> [Exercise materials]:

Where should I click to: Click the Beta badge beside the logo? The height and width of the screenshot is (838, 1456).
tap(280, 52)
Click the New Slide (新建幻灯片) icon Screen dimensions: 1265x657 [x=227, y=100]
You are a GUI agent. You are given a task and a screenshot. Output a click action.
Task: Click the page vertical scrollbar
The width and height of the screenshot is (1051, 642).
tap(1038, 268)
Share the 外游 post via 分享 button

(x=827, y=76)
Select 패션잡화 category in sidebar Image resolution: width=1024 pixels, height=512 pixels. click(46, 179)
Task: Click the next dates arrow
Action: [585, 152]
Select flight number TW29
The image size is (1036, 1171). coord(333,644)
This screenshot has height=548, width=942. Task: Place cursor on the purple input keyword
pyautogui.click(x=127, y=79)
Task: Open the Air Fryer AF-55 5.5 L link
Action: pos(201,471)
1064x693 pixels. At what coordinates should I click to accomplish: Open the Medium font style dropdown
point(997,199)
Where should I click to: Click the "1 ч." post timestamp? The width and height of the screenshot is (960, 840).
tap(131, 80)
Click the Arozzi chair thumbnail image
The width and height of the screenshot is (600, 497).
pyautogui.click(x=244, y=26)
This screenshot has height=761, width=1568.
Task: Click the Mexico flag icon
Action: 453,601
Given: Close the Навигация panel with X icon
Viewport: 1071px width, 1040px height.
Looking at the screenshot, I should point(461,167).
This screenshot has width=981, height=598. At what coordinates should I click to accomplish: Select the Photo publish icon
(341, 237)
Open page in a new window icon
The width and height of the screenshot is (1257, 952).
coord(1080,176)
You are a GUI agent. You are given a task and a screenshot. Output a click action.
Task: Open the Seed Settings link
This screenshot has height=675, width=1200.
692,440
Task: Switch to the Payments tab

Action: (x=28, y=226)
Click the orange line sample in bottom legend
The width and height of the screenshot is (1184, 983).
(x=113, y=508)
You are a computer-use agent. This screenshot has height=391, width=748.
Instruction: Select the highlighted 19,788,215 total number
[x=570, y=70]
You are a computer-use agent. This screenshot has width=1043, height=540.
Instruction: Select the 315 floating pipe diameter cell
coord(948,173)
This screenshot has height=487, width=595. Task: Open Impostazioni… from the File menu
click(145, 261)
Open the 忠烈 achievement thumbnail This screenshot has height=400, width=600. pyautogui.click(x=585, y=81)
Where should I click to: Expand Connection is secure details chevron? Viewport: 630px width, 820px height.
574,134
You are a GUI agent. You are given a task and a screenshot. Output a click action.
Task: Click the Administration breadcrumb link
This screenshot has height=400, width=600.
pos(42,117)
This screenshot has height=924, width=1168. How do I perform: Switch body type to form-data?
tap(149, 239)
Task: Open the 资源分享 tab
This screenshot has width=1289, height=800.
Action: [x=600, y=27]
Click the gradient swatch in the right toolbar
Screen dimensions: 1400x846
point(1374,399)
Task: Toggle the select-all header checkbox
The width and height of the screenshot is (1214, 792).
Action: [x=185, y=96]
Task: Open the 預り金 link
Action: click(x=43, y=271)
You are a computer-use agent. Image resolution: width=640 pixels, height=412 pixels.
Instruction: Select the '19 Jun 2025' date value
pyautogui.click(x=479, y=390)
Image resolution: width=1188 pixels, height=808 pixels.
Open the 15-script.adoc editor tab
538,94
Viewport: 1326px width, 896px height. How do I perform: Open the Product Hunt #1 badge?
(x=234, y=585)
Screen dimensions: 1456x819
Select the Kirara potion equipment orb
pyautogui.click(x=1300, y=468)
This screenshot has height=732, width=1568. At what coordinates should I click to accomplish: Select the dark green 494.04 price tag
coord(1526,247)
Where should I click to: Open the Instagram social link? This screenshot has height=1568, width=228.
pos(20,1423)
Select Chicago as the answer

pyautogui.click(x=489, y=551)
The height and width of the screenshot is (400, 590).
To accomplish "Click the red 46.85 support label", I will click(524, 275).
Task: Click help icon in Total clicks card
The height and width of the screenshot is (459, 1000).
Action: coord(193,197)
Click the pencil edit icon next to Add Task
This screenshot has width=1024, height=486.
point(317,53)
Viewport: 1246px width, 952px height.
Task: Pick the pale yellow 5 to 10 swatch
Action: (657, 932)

> [Exercise goal]:
Pick every line containing the word "thumbnail" out of the material, and copy those lines.

> [Expected output]:
Click the Arozzi chair thumbnail image
Open the 忠烈 achievement thumbnail This screenshot has height=400, width=600. pyautogui.click(x=585, y=81)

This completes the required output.